The particular Focal KSA in evaluating this engineering model is characterizing the artifact’s behavior in the criterion situation, with particular attention to its correspondence to the desired behavior. The Characteristic Feature in each testing cycle is behavior through the model in comparison with the desired behavior. This is so in both the simulation or physical phases. It is the necessary feature of a situation to evoke Model Evaluation . Note that this aspect of model-based reasoning is not isolated as an encapsulated task. Rather, each instance is marked by the student working herself into this situation—perhaps without even recognizing it, and thus failing to carry out the process. Further, because it is a part of each testing cycle, one student might work herself into only one such situation, while another works himself into five of them—all evidence-bearing opportunities for assessing the student with respect to this aspect of model-based reasoning.

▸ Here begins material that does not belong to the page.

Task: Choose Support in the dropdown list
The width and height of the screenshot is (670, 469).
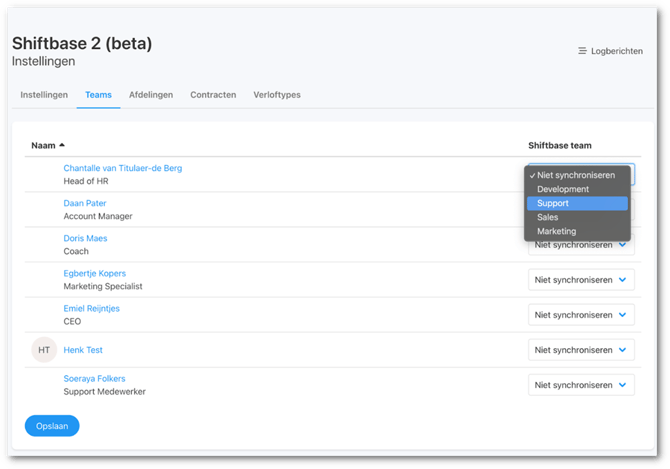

Again a critical Variable Task Feature is whether the modeling is carried out in the simulation space or the physical space. (Another potential value of this variable task feature would be to carry out the initial design work with paper and pencil renderings and approximations of behavior through equations.) Both phases entail the Additional KSA of domain knowledge with respect to the electric circuit , motor functioning, and gearing ratios and their implications. However the simulation/physical design variable brings with it a cluster of other Additional KSA demands, associated Variable Task Features , and Work Products . The Additional KSAs concern proficiencies for working in the appropriate space, either simulation tools and affordances or the capabilities to run, observe, and record behavior of a physical rover. (It might be mentioned that one could attach an accelerometer to the physical rover, and obtain more information—and at the same time engage corresponding Additional KSAs.)

Another Variable Task Feature that differs across phases is the amount of scaffolding . Built into the simulation environment is a tool call the Learning Companion —a kind of coach that supports Model Evaluation and the upcoming Model Revision aspect and the overarching Model-Based Inquiry activities. As noted previously, the log file of a student’s activity in the simulation space is captured, and is used to keep track of a student’s rover design in each trial and its behavior. It counts the attempts, and offers feedback that is likely to be helpful. Figure R5 shows its logic.

The physical phase of the task does not engage the Learning Companion . The intent is that the support it affords in the simulation phase will have provided the student with a schema of kinds of rover behaviors to look at and what they mean (and later, what to do next).

9.2 Additional KSAs

In addition to the Focal KSAs described above, assessments of model evaluation can require different levels of domain knowledge and familiarity with the type of task or model being evaluated . With regard to domain knowledge, being able to evaluate the fit of the model depends on being able to identify mismatches between a model and a situation. The more subtle the mismatch and the more it depends on the particulars of the model, the more critical the Additional KSA of domain knowledge becomes; domain knowledge sets expectations about what features are relevant and what relevant patterns should look like. Thus an assessment meant to focus on the process of model evaluation per se would use familiar models and situations. An assessment meant to address model revision jointly with knowledge of particular models can validly have a high demand for the substantive aspects of those models.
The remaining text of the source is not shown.